Webcast news: Royalty deal set
Annual cap for major streaming services is $50,000Major record labels and performance rights organization SoundExchange on Thursday reached a deal with the large webcasting services over crucial terms covering royalty rates that webcasters must pay to stream sound recordings through 2010, sources said.
Under the deal, reached during a confidential meeting in New York, large commercial webcasters AOL, Live365, MTV, RealNetworks, Pandora and Yahoo will not have to pay more than $50,000 a year per service as a per-station or per-channel minimum royalty to webcast sound recordings, according to a source close to the negotiations. Under the Copyright Royalty Board decision this year, there was no limit to the $500 per-channel or per-station minimum fee that services must pay to SoundExchange.
Also, the large webcasters will not be required to implement any particular kind of technology to prevent the streamed music from being ripped, or copied, by users, the source said. But the services have agreed to cooperate and discuss implementation of anti-stream ripping technology on their services with labels and artists.
Representatives from all the major labels and the large digital services were present at the meeting, according to the source.

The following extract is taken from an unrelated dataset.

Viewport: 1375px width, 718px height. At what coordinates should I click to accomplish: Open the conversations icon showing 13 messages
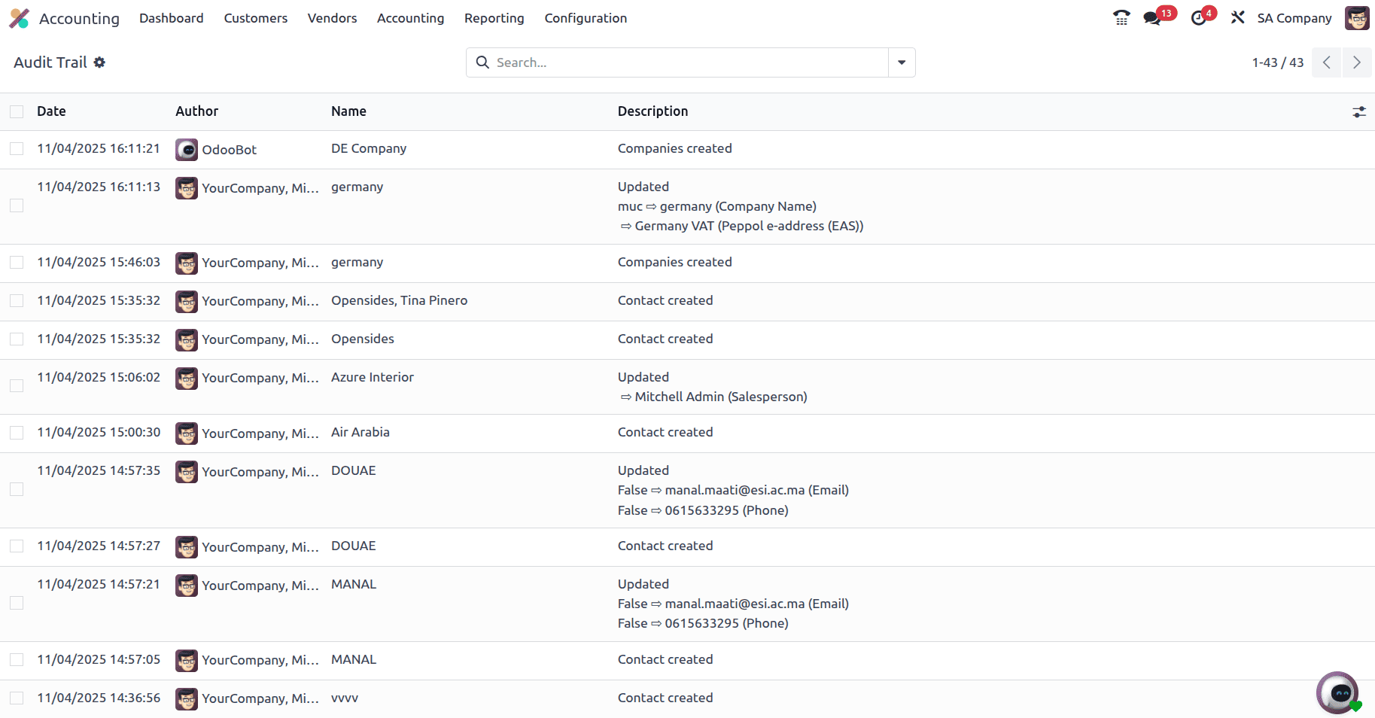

No final agreement has been reached yet with small webcasters. SoundExchange sent a letter to them this week offering to carry forward old rates through 2010, which is the last year for which rates were set by the CRB under copyright regulations.
SoundExchange is an independent, nonprofit group designated by the U.S. Copyright Office to collect and distribute digital performance royalties. It represents more than 3,000 labels and 20,000 artists.
Also on Thursday, the Digital Media Assn. said its member services will begin providing SoundExchange with full census reporting, which identifies all music performed 24/7 on the stations rather than samples of recordings streamed.
This information is an important tool to enable SoundExchange to accurately distribute royalties, especially to independent labels and artists whose music may not be included in sample reporting. The census reporting will begin in six months.
Also, SoundExchange and DiMA will form a committee to evaluate the issue of stream ripping and potential technological solutions.
"This agreement marks an important first step in the Internet radio royalty negotiation process," said Jonathan Potter, executive director of DiMA. "We're encouraged by this development and the knowledge that good-faith negotiations have begun. We look forward to the next step of negotiating the royalty rates that will allow for the growth of the Internet radio industry, a platform for music discovery for consumers."
SoundExchange executive director John Simson said: "With the small webcaster agreement we sent out earlier this week, with progress on the noncommercial webcaster front and with this agreement, SoundExchange has now addressed the key issues of concern with respect to the CRB rate-setting decision while still protecting the value of sound recordings. We now hope to move forward together with our partners, the webcasters, in providing an enhanced listening experience through Internet radio."